* EXTRACT *

- - - -

Similar strategies to survive on next to nothing are the reality for roughly half the population of greater Mexico City—the eleven million or so who live at or below the poverty level. The percentage of the impoverished is a statistic that has remained more or less unchanged since I arrived in 1990. I’m always impressed and sometimes astonished by the ingenuity and resourcefulness with which people get by.
More than half of the working population in Mexico City subsists from the informal economy.
More than half of the working population in Mexico City subsists from the informal economy. Most of them are improvising their survival on a daily basis, selling things on the streets, either at markets, on the metro, or to drivers at traffic intersections, where they peddle newspapers, chewing gum, earbuds, pirated DVDS, grammar textbooks and windshield wipers. When it rains—as it does reliably every day, for an hour or two, for almost half the year—their incomes decrease considerably. In addition to street vendors, those who work in the informal economy include cleaning women, messengers, valet parking attendants, maintenance people in offices, buskers, shoeshine men and a host of others. They cannot rely on any organization, let alone the state, for their survival. They have no benefits. If they get sick, or worse, disabled, it’s up to their already tapped-out families to take care of them.
• • •
One percent of Mexico controls forty-three per cent of its wealth. But if you’ve visited Mexico City in the past two or three years, you might not even have noticed there are any poor people. Perhaps you got the idea to come from the New York Times travel section, which in January of 2016 chose Mexico City as Number One of its 52 places to visit that year. To paraphrase Madame Pompadour, après the Times, le déluge. Early this year, the Huffington Post published a story called “Eleven Reasons Why You Should Visit Mexico City Immediately,” which wasn’t long after Vogue.com called the Colonia Roma, a central neighborhood, “the Williamsburg of Mexico City.” Before that, Vice published an article entitled “Why Everyone is Moving to Mexico City,” in which they called it “the new Berlin.” Editors removed the story from their website after a Mexican journalist named Tamara Velázquez excoriated and shamed them for that assessment. As Velázquez pointed out, it may be “Berlin” for the well-to-do and a small set of hipster expats—somewhere between 10 and 20 percent of the population, which has plenty of discretionary income. But it isn’t anything of the kind for most residents of the city, who, if they don’t struggle to get by on a daily basis, like Adela López, are chronically in crisis at the end of each month when the bills are due.
Goop, Gwyneth Paltrow’s website, published a sterling guide to Mexico City, if you’re looking for the most expensive restaurants, boutiques, hotels, bars and bakeries. There was hardly anything on Goop’s hot list that hadn’t opened in the last decade, or that would take a tourist near a neighborhood where anyone with serious economic challenges lives. In the eating section of the Goop guide, there are no taco stands, market stalls, cantinas or hole-in-the-wall torta shops, which continue to purvey some of the city’s best food. Perhaps this is because, if you have dollars or euros to spend, the fancy restaurants cost less than half of what they cost at home and are thus “cheap” to the readers.

- - - -

* RAW DATA *

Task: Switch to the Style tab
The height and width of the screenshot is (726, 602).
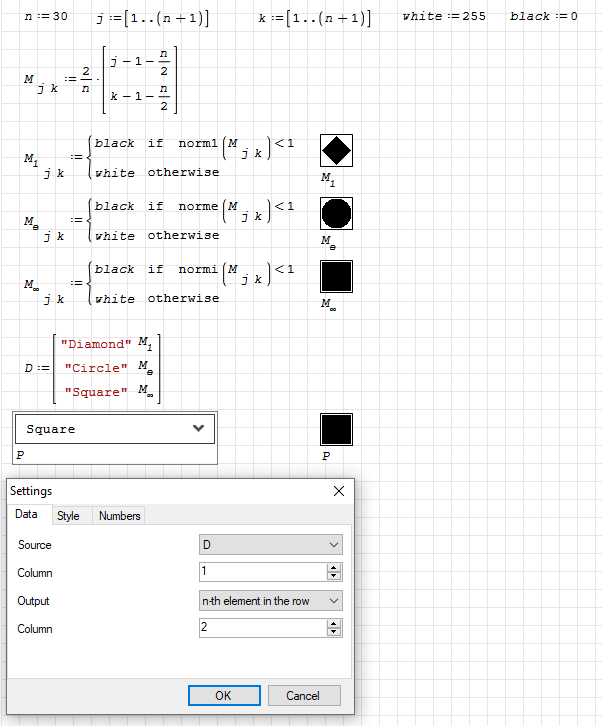Action: click(x=68, y=516)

- - - -

* EXERCISE INSTRUCTIONS *
- 1) Could you print the part of the Mexico City passage starting with "Goop, Gwyneth Paltrow’s" and going on through "to the readers."?
- 2) Could you proceed with the Mexico City passage, picking up right after its last sentence?

* ANSWER SET *
- 1)
Goop, Gwyneth Paltrow’s website, published a sterling guide to Mexico City, if you’re looking for the most expensive restaurants, boutiques, hotels, bars and bakeries. There was hardly anything on Goop’s hot list that hadn’t opened in the last decade, or that would take a tourist near a neighborhood where anyone with serious economic challenges lives. In the eating section of the Goop guide, there are no taco stands, market stalls, cantinas or hole-in-the-wall torta shops, which continue to purvey some of the city’s best food. Perhaps this is because, if you have dollars or euros to spend, the fancy restaurants cost less than half of what they cost at home and are thus “cheap” to the readers.

- 2)
The journalistic assessment of these travel articles is not all smoke and mirrors. Nearly all of the city’s central neighborhoods—or colonias, as they’re called here—are undergoing a swift process of gentrification. In the late 1990s and early 2000s, there was a lot of speculation about which neighborhood would become the “next Condesa,” referring to an area that had just undergone a transformation from sleepy and middle-class to happening and trendy. Today, there are over a dozen next Condesas, among them the Roma, Juárez, Escandón, Narvarte, San Miguel Chapultepec, San Rafael, Santa María la Ribera, and Tabacalera neighborhoods, as well as the swath of the historic center between the Zócalo and Bellas Artes. In addition, there are areas that are traditional bastions for the wealthy, such as Polanco and Las Lomas. If roughly twenty percent of twenty-two million people have considerable extra money, that’s almost 4.5 million citizens—greater than the population of most cities in the world.
The manifestations of gentrification are typical. These days, walking around Condesa and Roma, you are just as likely to overhear people speaking English as Spanish. There are many people in Mexico City who have rented three or four apartments, decorated them and are subletting them nightly on Airbnb. This, of course, depletes the housing stock in those neighborhoods and rentals of available apartments rise precipitously. In some of the neighborhoods listed above, rents of $1,000 US or higher—sometimes two or three times higher—are not uncommon. That’s pretty swollen for a city with a four-dollar minimum wage.
These days, walking around Condesa and Roma, you are just as likely to overhear people speaking English as Spanish.
There are more high-end restaurants than ever, many of them excellent. In 2008, when my book First Stop in the New World: Mexico City, Capital of the 21st Century was published, I didn’t make too much of the expensive restaurants here. I would change that chapter today. Not only are there new Oaxacan, Yucatecan and Baja fish restaurants, but there is Szechuan food available, and Korean barbecue and Japanese omakase, French bistros, oyster bars and handmade pasta in a trattoria supervised by a chef from Ferrara. When I got to Mexico in 1990, “pizza” was indigestible, made with chewy dough, ketchup and an amphibological white cheese. Now there are more good pizzerias than I can count, including one run by a real Neapolitan. Of course, most Mexicans cannot afford to enjoy these places. In a few of the restaurants written up in Goop, you’ll be hard pressed to find a single Mexican inside, excluding the waiters and kitchen staff.
In 1990, you couldn’t find a decent espresso, except at a couple of crumbling cafés in the Centro Histórico. At many restaurants, if you ordered coffee, you’d be given a cup of hot water and a jar of Nescafé to load it yourself. This was considered “sophisticated.” In the morning, passing by cafeterias, I used to see more people accompanying their breakfasts with Coca-Cola than coffee.
In 2002, Starbucks showed up. It became fruitful and multiplied. In the greater Mexico City area, there are close to 300 outlets today. When the few existing cafés saw how much Starbucks was charging, they all raised their prices. Local entrepreneurs like Cielito Querido Café and Café Punto del Cielo got in the act to give Starbucks a run for its money. Now, on many corners in those gentrifying neighborhoods, there are fussy little places where customers have to scratch their heads and figure out if they want their java aero-pressed, vacuum-potted, Chemexed, cold-brewed or French-pressed.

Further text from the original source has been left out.